Friday, September 5, 2014

A Blank Diary

Yes, I am gifting you an Open and Blank Diary that resembles Me. You can fill it up with all the happy and sad moments of your life. If you replete this Diary with all the cheerful, euphoric, blissful and riant moments., you will Love to open and read it again and again. If you fill it with some of the sad, bittersweet, doleful and melancholic moments or times (Which I wish you never have to face), you will keep it safe as the most precious and valuable thing in this world so that no one can read it. I just want to be that Diary., so that you remember me, share with me, keep me safe like I am all yours.. :)

Monday, May 20, 2013

Fear of Love..

Fear of Love.. I know this sounds dumb and obtuse., but yes, I am disinclined to Love.. Not exactly by love, but by the pain that we have to suffer with, when we loose our loved ones..
I know I am in love again, but I am not devise to fall. Cause I cognise, if there is no future with her, I have to face that anguish again.. I can't endure it, that's what I afraid of., that's my Fear of Love..
I know she loves me too, and she say it all the time., but I don't have strength to accept it, cause after all these golden memories, will surely come the pain to leave her.. That's disturbing, that ruins my pace of life, and I can't handle it again and again.. I want to be monogamous for life., or else I opt to be single. Don't know when I'll find that axenic soul who think like me. That's my Fear of Love..

Monday, December 31, 2012

Last Year..

Last Year brought a Lot of alteration in Life.. Left Home, Left Mom, Left Love, Left Family, Left Friends, Left Homemade food, Left text books, Left my city, left my pretty.. What I Got.? Got new city, got new place, Got first Job, Got first Boss, Got first Salary, Got new friends, got new pranks, got beautiful hearts, and super crazy tasks.. Few things didn't changed., like Love for family, friends, work, and Music.. Hoping for better future..

Friday, May 11, 2012

A Twitter Story..


My Exams were just over and I wanted to Kill time.. But facebook was not an option as It was seized by my relatives till now.
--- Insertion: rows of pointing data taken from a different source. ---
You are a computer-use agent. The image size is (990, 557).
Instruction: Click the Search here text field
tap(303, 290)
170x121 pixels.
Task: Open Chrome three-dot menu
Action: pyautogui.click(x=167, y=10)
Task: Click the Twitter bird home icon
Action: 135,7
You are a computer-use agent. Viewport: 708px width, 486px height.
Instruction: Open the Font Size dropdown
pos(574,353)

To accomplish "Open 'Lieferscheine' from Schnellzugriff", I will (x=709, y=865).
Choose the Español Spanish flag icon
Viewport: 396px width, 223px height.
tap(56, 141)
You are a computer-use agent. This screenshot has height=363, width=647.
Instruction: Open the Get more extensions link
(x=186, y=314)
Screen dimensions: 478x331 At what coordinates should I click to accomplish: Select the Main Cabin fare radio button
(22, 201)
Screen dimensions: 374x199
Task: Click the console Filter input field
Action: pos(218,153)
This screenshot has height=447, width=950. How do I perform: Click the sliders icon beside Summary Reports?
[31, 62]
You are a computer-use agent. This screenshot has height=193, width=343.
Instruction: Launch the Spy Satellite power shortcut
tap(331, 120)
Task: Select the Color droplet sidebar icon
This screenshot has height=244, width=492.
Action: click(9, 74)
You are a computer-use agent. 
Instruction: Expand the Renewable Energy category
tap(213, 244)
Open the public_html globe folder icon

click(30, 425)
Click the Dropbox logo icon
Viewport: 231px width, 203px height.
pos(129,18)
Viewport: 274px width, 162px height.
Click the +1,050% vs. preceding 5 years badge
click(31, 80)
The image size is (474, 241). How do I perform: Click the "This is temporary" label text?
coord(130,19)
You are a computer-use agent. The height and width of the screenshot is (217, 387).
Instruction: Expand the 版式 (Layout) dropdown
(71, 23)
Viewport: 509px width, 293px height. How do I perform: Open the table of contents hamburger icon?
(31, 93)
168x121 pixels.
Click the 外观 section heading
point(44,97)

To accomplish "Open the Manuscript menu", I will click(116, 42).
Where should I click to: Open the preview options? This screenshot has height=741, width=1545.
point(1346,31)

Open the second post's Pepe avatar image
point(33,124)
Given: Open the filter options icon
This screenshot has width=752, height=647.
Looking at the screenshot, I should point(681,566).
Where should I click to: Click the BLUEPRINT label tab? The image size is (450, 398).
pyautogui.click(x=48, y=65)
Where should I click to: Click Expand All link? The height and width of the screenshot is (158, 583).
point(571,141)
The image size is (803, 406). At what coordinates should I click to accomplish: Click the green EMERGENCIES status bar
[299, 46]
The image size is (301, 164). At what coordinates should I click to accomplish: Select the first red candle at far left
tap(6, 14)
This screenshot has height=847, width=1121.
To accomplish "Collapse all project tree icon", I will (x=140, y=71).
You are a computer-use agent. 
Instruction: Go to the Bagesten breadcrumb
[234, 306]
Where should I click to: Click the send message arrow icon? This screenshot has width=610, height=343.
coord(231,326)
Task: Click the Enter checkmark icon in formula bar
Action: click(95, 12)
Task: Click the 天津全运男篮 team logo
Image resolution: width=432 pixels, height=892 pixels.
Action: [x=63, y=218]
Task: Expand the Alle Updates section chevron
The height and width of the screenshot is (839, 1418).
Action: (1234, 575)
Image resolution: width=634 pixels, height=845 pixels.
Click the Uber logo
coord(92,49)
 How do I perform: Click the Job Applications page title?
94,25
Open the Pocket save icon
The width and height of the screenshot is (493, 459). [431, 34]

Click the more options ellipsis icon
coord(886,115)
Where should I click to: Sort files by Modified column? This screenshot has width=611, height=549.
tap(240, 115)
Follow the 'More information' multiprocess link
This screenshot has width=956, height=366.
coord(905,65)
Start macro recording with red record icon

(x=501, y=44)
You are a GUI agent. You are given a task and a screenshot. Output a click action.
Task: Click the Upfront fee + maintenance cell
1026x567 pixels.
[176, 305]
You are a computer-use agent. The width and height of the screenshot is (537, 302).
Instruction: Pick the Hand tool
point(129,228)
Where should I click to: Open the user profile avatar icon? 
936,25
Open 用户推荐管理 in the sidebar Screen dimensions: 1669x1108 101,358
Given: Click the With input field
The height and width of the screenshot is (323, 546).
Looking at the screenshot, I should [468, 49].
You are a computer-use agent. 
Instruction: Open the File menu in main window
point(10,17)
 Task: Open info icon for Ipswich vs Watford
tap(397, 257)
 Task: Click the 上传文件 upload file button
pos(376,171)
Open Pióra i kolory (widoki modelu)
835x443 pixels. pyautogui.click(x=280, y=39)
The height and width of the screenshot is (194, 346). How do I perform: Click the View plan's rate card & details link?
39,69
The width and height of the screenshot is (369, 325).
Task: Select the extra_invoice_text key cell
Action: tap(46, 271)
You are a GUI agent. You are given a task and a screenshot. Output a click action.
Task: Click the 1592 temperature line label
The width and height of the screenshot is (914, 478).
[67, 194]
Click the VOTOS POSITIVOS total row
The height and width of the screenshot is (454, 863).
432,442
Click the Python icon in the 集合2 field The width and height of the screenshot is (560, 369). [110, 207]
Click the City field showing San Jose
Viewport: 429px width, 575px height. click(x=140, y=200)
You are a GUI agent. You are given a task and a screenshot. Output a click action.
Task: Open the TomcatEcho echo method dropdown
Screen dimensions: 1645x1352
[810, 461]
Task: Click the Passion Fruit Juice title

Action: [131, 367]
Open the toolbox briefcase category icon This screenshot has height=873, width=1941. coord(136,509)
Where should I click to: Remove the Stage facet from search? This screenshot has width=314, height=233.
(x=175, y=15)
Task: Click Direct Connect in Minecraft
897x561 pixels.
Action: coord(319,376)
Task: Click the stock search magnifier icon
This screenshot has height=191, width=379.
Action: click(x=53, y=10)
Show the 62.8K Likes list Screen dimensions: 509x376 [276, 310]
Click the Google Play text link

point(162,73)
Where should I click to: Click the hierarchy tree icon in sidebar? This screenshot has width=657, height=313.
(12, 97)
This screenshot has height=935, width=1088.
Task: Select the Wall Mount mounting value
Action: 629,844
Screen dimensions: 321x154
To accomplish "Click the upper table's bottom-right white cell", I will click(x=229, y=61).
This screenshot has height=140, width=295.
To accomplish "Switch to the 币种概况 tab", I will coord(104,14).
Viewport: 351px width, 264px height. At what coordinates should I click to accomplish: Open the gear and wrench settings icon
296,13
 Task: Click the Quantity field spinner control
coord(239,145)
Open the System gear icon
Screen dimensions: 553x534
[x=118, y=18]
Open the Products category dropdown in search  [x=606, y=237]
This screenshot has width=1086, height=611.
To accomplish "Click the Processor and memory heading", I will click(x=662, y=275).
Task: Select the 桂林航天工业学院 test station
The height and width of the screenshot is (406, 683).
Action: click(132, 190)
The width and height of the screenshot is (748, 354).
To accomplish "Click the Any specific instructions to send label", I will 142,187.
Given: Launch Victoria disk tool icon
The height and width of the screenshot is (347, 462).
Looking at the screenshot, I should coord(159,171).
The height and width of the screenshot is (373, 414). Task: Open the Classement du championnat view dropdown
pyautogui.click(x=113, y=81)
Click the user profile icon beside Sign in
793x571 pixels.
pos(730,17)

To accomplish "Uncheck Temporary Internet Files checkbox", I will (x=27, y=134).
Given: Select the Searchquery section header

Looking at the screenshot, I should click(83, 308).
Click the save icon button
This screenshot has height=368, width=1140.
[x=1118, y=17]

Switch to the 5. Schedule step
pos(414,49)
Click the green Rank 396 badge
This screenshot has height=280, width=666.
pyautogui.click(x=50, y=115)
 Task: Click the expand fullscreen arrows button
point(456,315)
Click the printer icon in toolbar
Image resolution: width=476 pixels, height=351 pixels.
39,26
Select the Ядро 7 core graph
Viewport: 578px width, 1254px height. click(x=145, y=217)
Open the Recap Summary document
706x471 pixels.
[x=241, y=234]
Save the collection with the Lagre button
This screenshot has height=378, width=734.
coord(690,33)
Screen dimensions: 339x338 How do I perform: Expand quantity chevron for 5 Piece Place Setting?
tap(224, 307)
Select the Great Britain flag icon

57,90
So I decided to go back on Twitter after almost 2 years.. I met Her via worldwide Trending Topic.. We followed each-other, Soon we became good friends.. We used to talk almost everyday about our day, plans, hangouts, troubles, issues, fun, etc etc. She turned into my best friend cause their was no bar of hesitation between us. There were no mutual friends, no judgement on views and thoughts between us., we used to speak our heart out without any vacillation. We actually started calling each-other as Love, Sweetheart, honey. :D Then slowly I came to know that she was suffering from a severe disease.. Her Backbone was very weak. Still she was Happy, joyful, and Living her life with full spirit and cheer.! I used to learn a lot from her. she taught me How to live every single moment of life without bothering about your pain. Life was at its normal pace for next 3-4 months. Everything was going flawless in her life, except that back pain and sometimes bladder pain.. She used to post about that every now and then.. Suddenly, she stopped tweeting.. Almost 15 days passed. Then one day she tweeted- "Having a fever of 104., it might be My Funeral tomorrow." I replied- " and how your followers are supposed to know about your funeral.?" Her reply was- "I Don't know.! :( " That was her Last Tweet.. After 10 days of her absence on Twitter, I mentioned her saying- "Hey where are you these days, enjoying Life too much huh.? Not even getting time to tweet.?" No Reply Though.. I forgot about the incident. Then after a week I got a tweet from an anonymous account saying- "She Passed Away.." I was shocked, more of angry for such bad joke.. I tried to confirm the bad news.. That was True. It was her cousin, they unlocked her account and replied to every mention.. I was stunned., didn't know how to react on this. I mean she was Just a Twitter Friend., and I was here just for time-pass.. How can this news effect me so gravely. Well now I know, its in our Human nature. We always look for care, concern and attention from friends.. No matter how far they live, How rare We meet, nothing.., its only about being human. Social Networking- is Not Just a Timepass sometimes.!!